Open Primary Follies
While the Open Primary system has long been considered ripe for potential manipulation by Strategic Voting, the events of the 1998 Vermont U.S. Senate elections succeeded in making the system look more like a three-ring-circus than a Senate Election. In this case, an unknown candidate entered the Republican primary as a publicity stunt to support his low budget film, "Man with a Plan". No election expert in history could have predicted what would come next.
With the Republicans looking to find a challenger to the powerful and popular Democratic Senator Patrick Leahy, many looked to Massachusetts businessman and recent Vermont transplant Jack McMullen. Though denounced by many Democracts as a carpetbagger due to his short Vermont residency, McMullen was viewed as a strong candidate in a state that in 1998 was still somewhat Republican.
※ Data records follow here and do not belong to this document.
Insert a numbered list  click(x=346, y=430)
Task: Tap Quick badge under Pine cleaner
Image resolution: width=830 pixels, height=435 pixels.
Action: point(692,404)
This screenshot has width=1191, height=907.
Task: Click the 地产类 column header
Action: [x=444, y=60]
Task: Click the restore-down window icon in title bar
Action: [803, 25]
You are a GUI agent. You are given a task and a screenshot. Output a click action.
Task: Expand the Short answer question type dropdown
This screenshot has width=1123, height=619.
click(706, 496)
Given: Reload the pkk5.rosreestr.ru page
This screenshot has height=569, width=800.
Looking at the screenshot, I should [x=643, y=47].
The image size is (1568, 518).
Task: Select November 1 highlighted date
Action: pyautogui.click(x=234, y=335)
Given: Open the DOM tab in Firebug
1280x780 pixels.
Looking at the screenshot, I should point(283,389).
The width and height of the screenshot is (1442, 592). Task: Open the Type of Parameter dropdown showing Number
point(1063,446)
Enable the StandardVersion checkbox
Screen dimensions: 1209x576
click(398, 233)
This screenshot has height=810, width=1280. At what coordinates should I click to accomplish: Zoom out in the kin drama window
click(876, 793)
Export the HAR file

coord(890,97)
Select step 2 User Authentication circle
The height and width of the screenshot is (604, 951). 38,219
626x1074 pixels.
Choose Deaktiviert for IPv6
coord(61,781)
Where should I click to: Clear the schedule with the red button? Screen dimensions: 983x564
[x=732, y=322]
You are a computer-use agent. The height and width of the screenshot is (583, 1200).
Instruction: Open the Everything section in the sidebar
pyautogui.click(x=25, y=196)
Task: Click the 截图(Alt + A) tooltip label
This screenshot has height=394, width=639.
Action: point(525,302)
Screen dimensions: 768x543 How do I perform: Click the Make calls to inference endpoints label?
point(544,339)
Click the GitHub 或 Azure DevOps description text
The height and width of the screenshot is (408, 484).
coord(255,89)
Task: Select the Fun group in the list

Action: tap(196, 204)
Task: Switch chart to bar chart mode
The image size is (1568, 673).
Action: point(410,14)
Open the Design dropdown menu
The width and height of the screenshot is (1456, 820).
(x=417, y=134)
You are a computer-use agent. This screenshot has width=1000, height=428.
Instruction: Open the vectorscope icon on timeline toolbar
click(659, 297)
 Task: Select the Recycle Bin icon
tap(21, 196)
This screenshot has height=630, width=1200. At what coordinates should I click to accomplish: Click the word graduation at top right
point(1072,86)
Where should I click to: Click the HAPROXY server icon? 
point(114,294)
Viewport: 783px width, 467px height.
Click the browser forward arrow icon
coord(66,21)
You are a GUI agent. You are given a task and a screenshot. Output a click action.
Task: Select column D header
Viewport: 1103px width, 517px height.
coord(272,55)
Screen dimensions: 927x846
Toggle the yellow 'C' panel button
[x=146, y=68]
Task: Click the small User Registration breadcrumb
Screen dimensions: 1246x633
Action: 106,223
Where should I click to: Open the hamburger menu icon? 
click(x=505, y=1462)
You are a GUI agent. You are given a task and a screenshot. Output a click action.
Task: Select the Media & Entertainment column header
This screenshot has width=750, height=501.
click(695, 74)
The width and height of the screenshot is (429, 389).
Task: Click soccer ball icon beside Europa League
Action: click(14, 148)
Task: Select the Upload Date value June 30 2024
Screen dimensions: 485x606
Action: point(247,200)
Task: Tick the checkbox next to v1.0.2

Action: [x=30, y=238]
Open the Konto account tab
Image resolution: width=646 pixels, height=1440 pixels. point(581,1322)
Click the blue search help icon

All seemed normal until Fred Tuttle, a completely unknown dairy farmer who was seeking to promote his recent movie, entered the Republican Primary. The eighty-year-old who could barely walk, had only completed the 10th grade, and had no campaign platform to speak of, was about to make history. In his debate with McMullen, Tuttle disregarded any and all policy questions, and instead quizzed McMullen about the pronunciation of random Vermont town names and demanded he answer how many utters a cow has. McMullen failed miserably at answering any these basic Vermont questions. While still widely considered the easy front runner in the Republican Primary, his wound set into motion of of the most bizarre events ever seen in a major election.
Sensing a golden opportunity, Vermonters voted heavily in the Republican Primary, choosing Tuttle, the elderly dairy farmer, to face incumbent U.S. Senator Leahy. With many Republicans now indifferent to McMullen and Leahy assured a Primary victory, Vermont Democrats were able to flood the Republican Primary and use Strategic Voting to push Tuttle over the edge. Instead of campaigning, and in one of the strangest moves in political history, Tuttle decided to endorse his opponent Leahy and stated that he never wanted to be a Senator anyway. Even with this admission, Tuttle still received over 40,000 votes in his loss to Leahy. Had this been a Closed Primary, it is almost assured that the Republican Establishment would have chosen McMullen, even after being weakened. Instead, an influx of Democratic voters smelling blood allowed one of the most improbable candidates in history to derail any hope of a competitive Senate election in Vermont in 1998.